TASK OBJECTIVE
Set down the final part of the listing, which starts at the line containing "Click copy icon" and runs to the last line, exactly and completely.

DATA FOR ANALYSIS

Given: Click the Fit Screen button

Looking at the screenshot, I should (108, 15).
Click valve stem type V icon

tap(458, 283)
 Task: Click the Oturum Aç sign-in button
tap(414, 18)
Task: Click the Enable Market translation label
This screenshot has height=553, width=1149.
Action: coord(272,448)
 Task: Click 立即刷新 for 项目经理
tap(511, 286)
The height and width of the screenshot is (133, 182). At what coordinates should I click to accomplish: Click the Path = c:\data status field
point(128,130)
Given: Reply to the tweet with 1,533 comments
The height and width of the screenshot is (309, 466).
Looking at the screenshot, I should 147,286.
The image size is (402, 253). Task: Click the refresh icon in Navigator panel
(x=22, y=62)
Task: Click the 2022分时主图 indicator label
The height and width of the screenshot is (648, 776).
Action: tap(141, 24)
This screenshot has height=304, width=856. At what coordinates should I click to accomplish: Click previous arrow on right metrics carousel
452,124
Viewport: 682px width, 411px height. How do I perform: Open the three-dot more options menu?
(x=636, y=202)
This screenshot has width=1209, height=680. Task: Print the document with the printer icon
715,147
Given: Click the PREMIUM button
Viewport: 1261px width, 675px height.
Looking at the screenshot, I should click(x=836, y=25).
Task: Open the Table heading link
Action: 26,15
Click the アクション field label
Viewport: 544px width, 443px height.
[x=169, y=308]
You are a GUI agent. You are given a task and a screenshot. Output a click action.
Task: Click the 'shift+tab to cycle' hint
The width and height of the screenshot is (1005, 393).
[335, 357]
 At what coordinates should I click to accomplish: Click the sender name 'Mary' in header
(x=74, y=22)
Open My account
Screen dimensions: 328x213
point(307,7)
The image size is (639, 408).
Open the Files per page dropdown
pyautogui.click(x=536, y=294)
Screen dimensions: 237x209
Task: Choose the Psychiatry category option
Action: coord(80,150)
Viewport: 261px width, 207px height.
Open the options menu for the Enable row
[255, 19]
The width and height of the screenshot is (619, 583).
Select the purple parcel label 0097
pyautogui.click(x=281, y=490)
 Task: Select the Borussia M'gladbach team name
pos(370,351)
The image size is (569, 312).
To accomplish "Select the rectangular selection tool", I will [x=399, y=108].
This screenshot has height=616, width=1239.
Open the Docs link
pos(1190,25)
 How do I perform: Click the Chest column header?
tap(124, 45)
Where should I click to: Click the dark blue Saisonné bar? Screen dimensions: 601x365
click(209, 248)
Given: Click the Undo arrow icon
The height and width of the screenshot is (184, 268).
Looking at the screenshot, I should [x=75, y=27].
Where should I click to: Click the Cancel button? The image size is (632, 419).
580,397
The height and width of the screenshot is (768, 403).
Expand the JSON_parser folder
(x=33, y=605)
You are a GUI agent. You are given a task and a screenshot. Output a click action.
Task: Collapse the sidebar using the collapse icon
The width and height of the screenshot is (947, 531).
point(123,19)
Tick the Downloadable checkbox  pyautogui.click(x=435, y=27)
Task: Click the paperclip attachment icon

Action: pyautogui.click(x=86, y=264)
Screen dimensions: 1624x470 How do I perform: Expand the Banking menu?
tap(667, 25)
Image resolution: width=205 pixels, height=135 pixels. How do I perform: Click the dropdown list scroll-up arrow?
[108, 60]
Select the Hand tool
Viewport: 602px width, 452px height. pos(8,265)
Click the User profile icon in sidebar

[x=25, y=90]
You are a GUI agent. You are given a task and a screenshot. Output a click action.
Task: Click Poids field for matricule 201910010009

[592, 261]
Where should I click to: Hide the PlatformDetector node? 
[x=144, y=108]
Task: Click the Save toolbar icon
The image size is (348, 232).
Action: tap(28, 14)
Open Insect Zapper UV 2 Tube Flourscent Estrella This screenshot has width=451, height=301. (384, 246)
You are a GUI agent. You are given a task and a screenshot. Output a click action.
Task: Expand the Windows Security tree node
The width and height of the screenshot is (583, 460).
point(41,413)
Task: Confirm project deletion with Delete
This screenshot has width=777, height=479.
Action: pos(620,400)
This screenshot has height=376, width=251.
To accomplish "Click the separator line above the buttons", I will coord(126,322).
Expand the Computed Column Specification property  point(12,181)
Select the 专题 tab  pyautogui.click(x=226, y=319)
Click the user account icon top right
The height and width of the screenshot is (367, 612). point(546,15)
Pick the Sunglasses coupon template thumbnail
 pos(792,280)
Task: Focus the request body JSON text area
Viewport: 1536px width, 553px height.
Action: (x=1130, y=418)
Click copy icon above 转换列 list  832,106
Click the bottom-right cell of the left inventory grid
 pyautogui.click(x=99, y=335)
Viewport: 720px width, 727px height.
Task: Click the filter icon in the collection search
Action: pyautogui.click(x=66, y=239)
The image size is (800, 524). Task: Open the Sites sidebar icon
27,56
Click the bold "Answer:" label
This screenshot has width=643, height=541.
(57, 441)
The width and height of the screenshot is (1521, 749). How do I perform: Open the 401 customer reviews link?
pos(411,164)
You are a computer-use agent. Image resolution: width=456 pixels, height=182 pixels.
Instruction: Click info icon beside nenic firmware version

RESPONSE
Click copy icon above 转换列 list  832,106
Click the bottom-right cell of the left inventory grid
 pyautogui.click(x=99, y=335)
Viewport: 720px width, 727px height.
Task: Click the filter icon in the collection search
Action: pyautogui.click(x=66, y=239)
The image size is (800, 524). Task: Open the Sites sidebar icon
27,56
Click the bold "Answer:" label
This screenshot has width=643, height=541.
(57, 441)
The width and height of the screenshot is (1521, 749). How do I perform: Open the 401 customer reviews link?
pos(411,164)
You are a computer-use agent. Image resolution: width=456 pixels, height=182 pixels.
Instruction: Click info icon beside nenic firmware version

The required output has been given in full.